_REQUIREMENT_.
The following data is to be repeated exactly, its pictures excluded.

___ EXCERPTED RECORDS ___

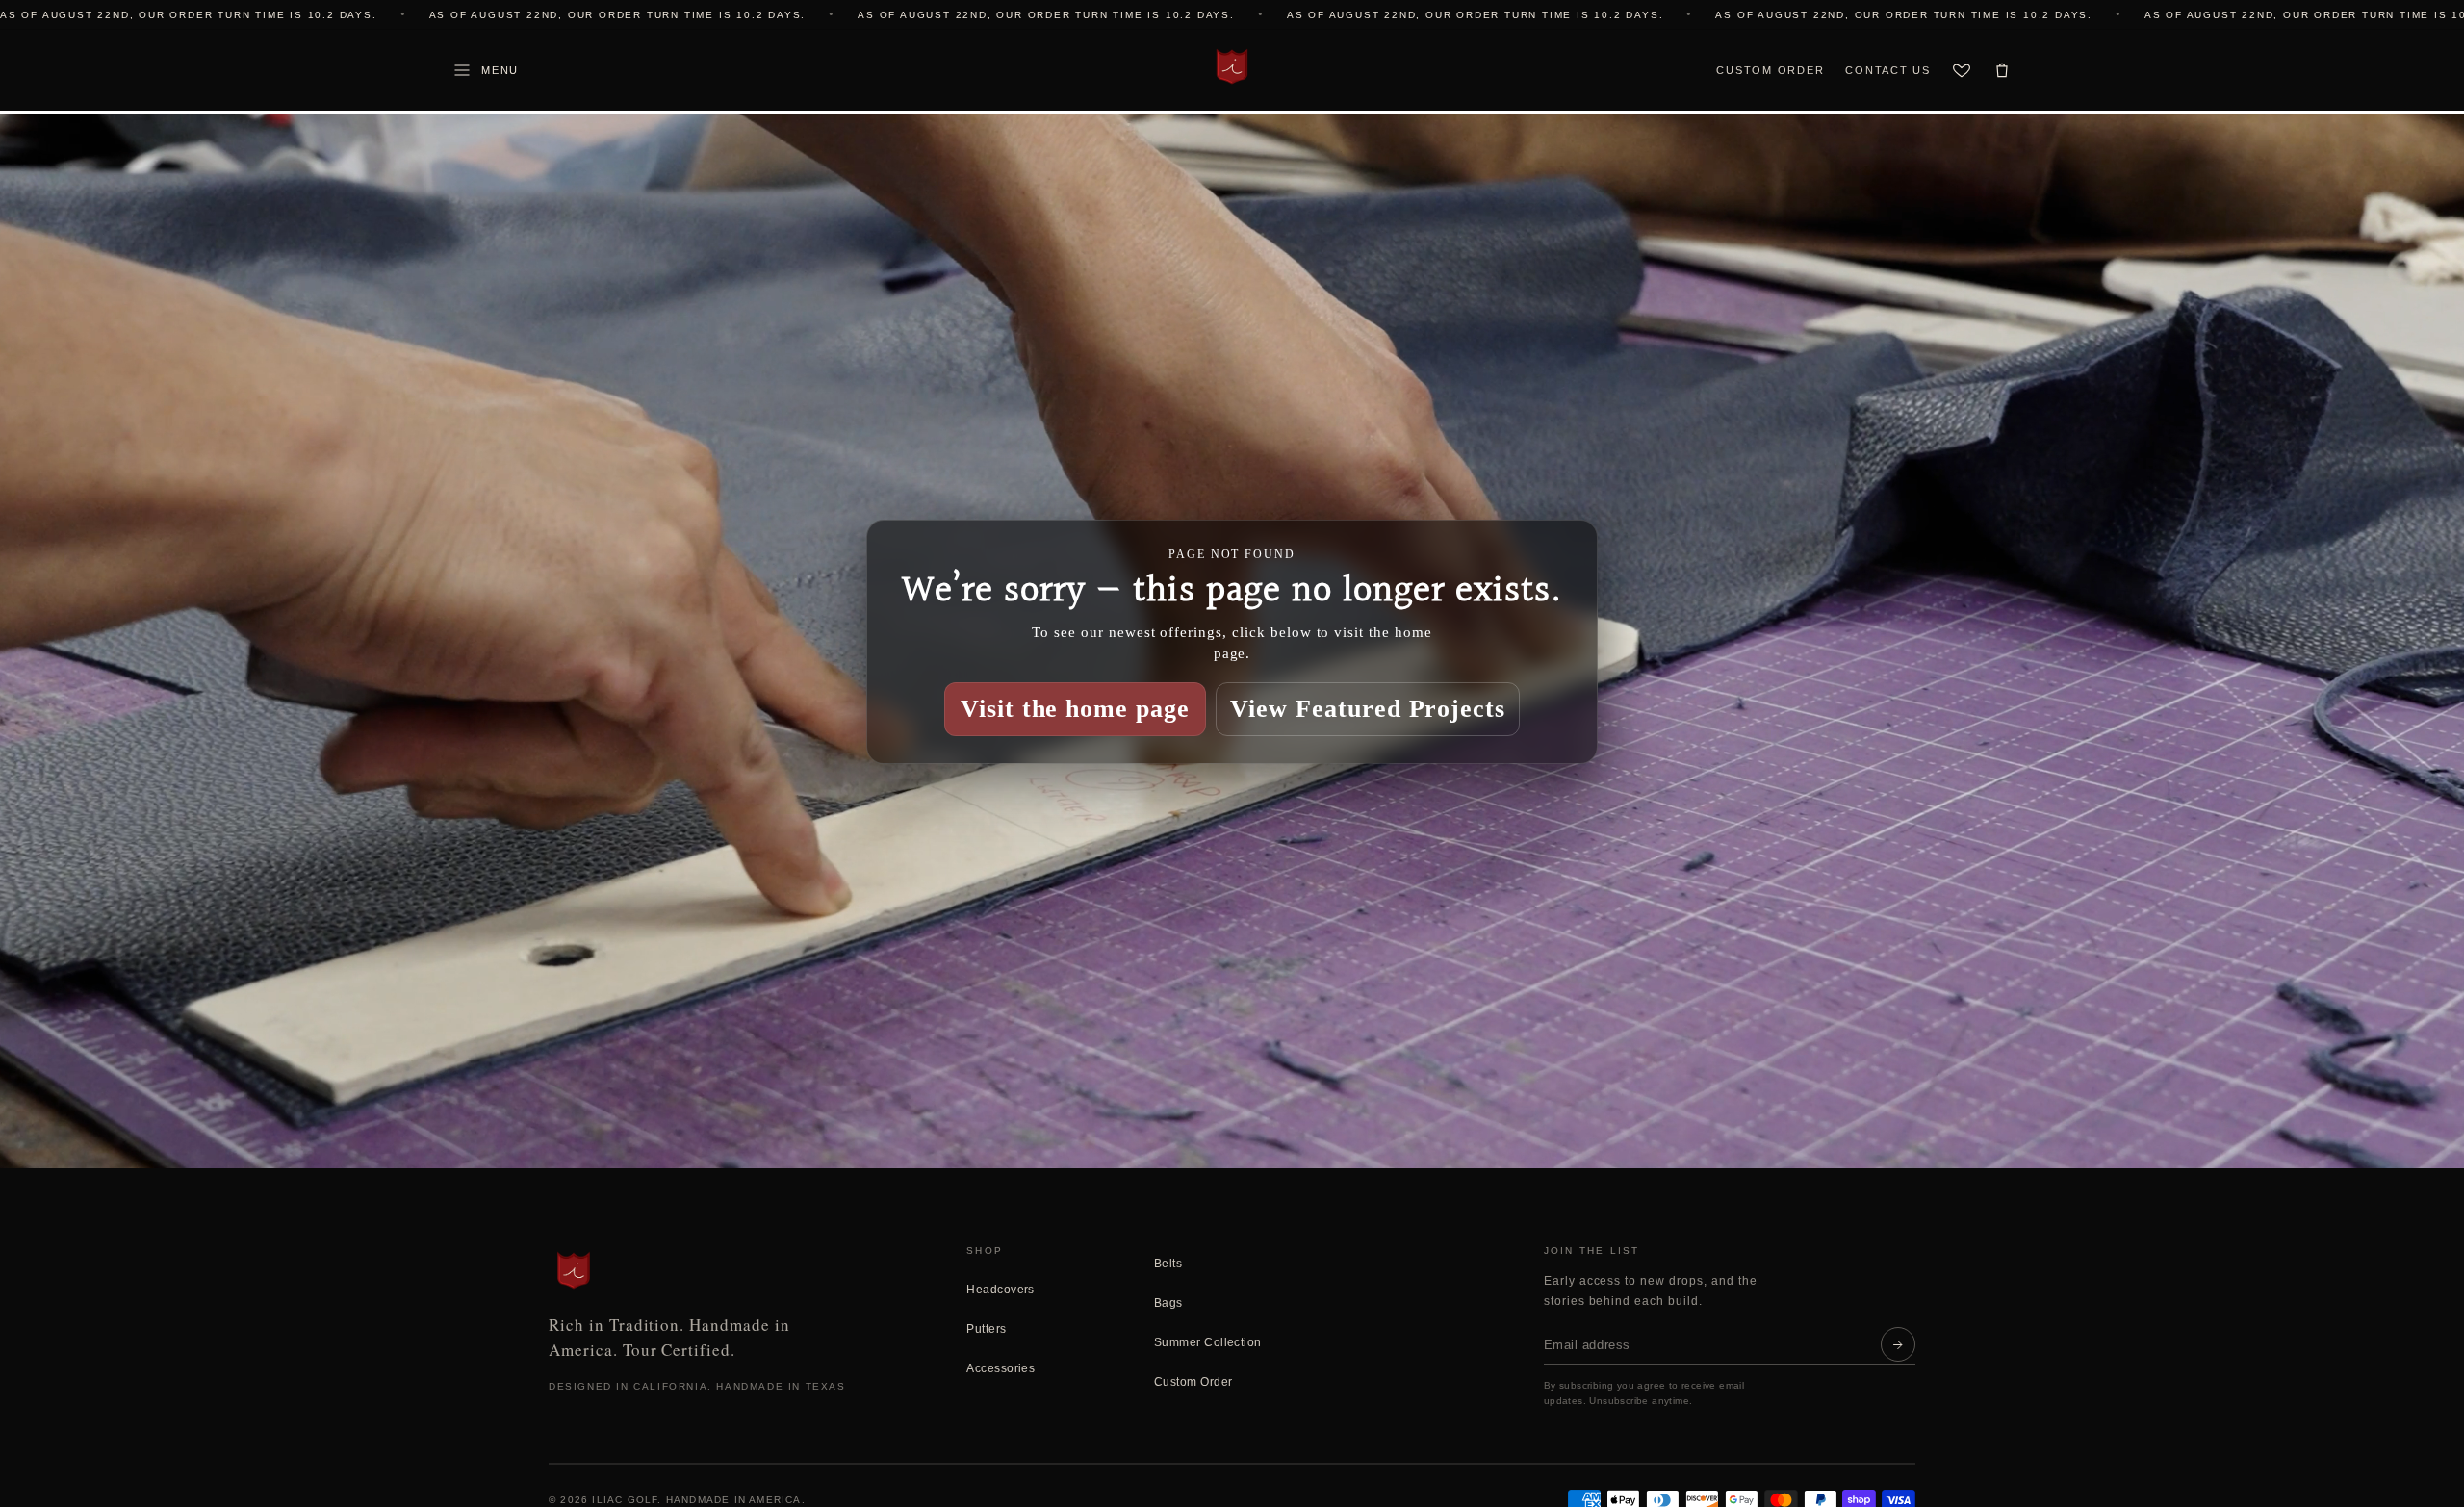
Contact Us (1888, 70)
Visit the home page (1075, 708)
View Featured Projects (1367, 708)
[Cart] (2002, 70)
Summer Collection (1208, 1342)
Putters (986, 1329)
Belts (1168, 1263)
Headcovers (1000, 1289)
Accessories (1000, 1368)
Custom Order (1770, 70)
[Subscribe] (1898, 1344)
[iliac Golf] (1232, 66)
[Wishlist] (1961, 70)
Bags (1168, 1303)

___

_TASK RESULT_.
Contact Us (1888, 70)
Visit the home page (1075, 708)
View Featured Projects (1367, 708)
[Cart] (2002, 70)
Summer Collection (1208, 1342)
Putters (986, 1329)
Belts (1168, 1263)
Headcovers (1000, 1289)
Accessories (1000, 1368)
Custom Order (1770, 70)
[Subscribe] (1898, 1344)
[iliac Golf] (1232, 66)
[Wishlist] (1961, 70)
Bags (1168, 1303)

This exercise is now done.